All the lines below need retyping exactly, apart from the images.

(Stored data)
Segment Open

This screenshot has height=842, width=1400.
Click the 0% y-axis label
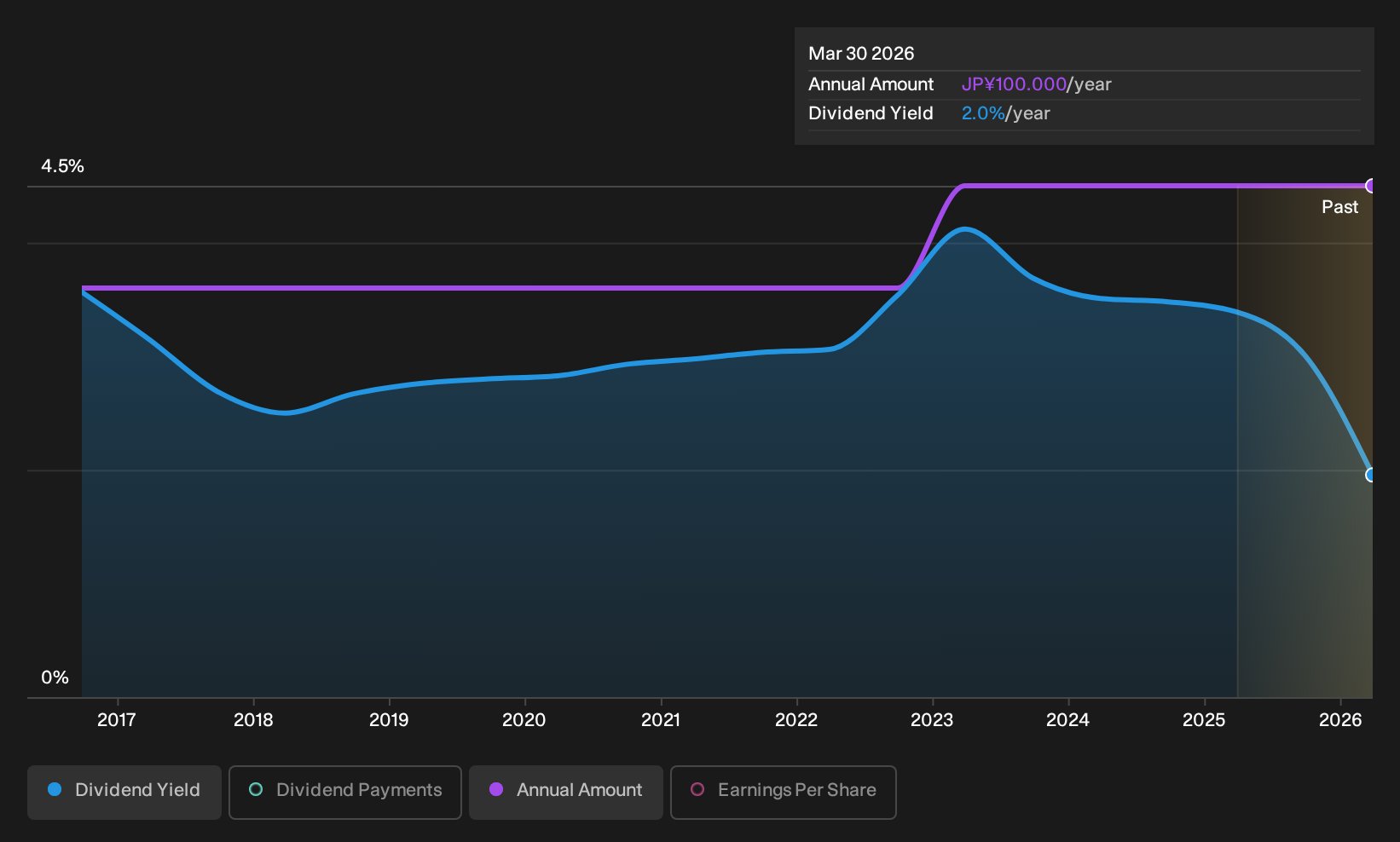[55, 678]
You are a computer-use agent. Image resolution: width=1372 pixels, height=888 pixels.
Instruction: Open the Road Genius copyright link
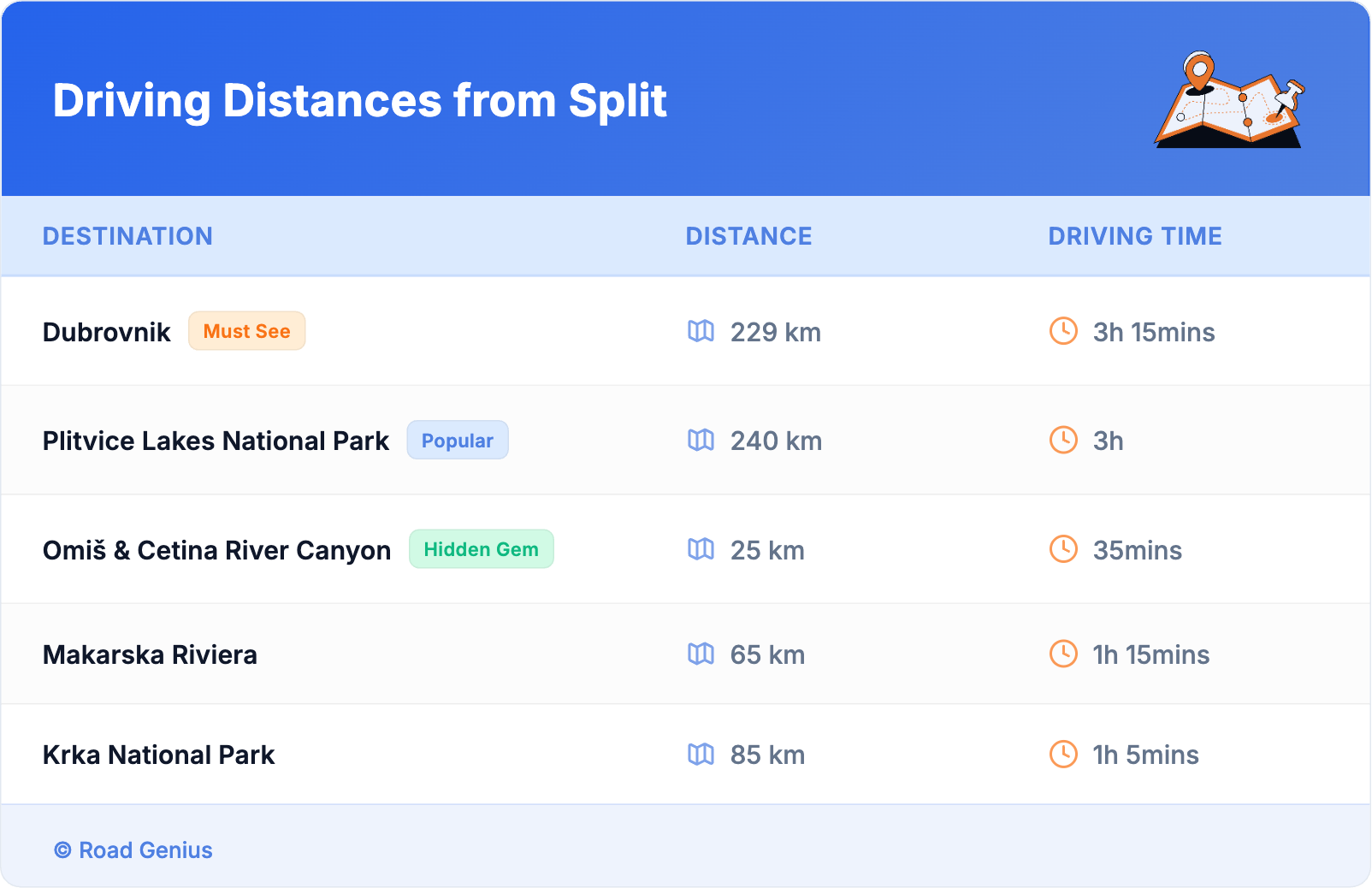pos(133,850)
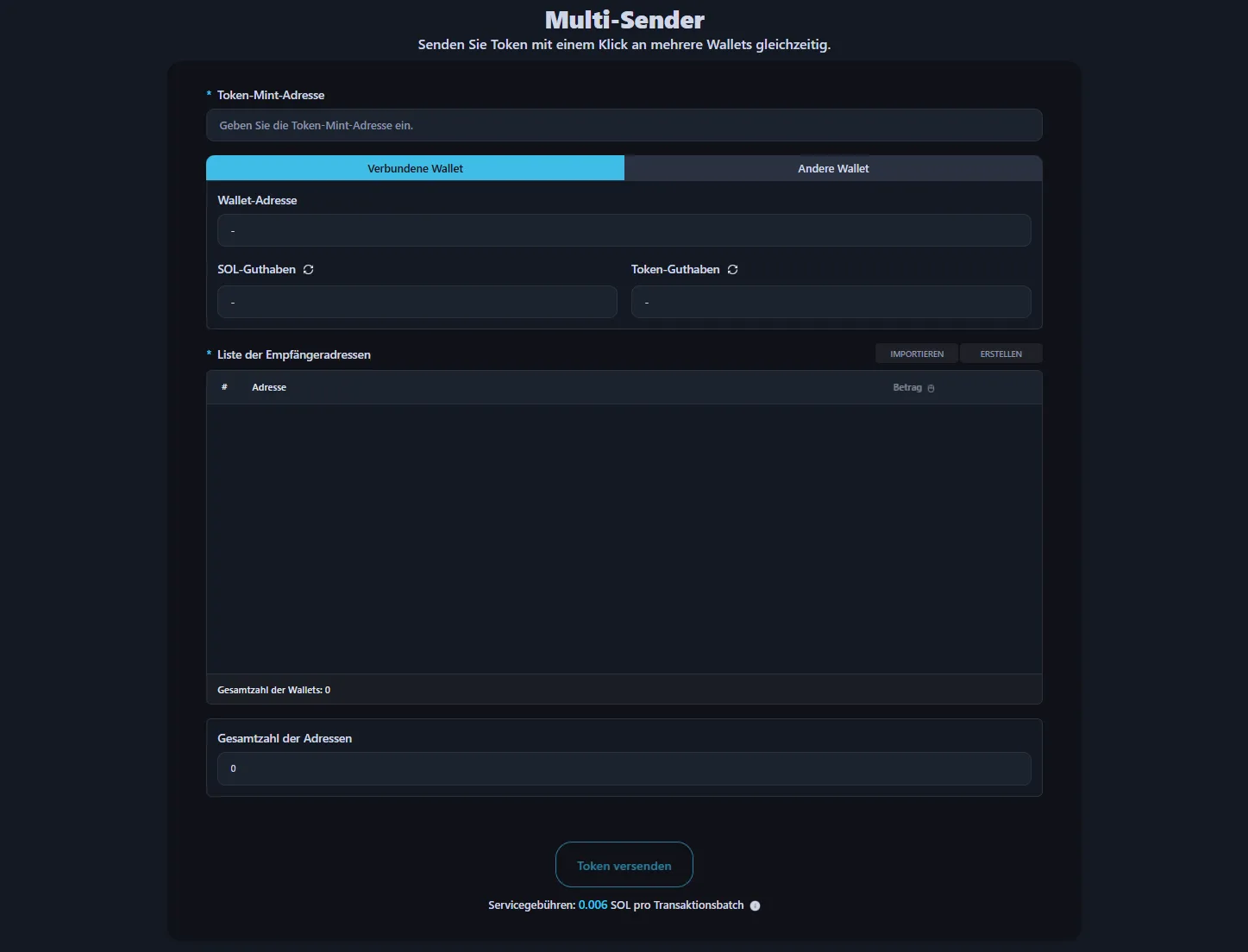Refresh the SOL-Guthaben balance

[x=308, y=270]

Segment Closed

Result of the exercise
This screenshot has height=842, width=1400.
Click the 0% y-axis label
[55, 678]
You are a computer-use agent. Image resolution: width=1372 pixels, height=888 pixels.
Instruction: Open the Road Genius copyright link
pos(133,850)
Refresh the SOL-Guthaben balance

[x=308, y=270]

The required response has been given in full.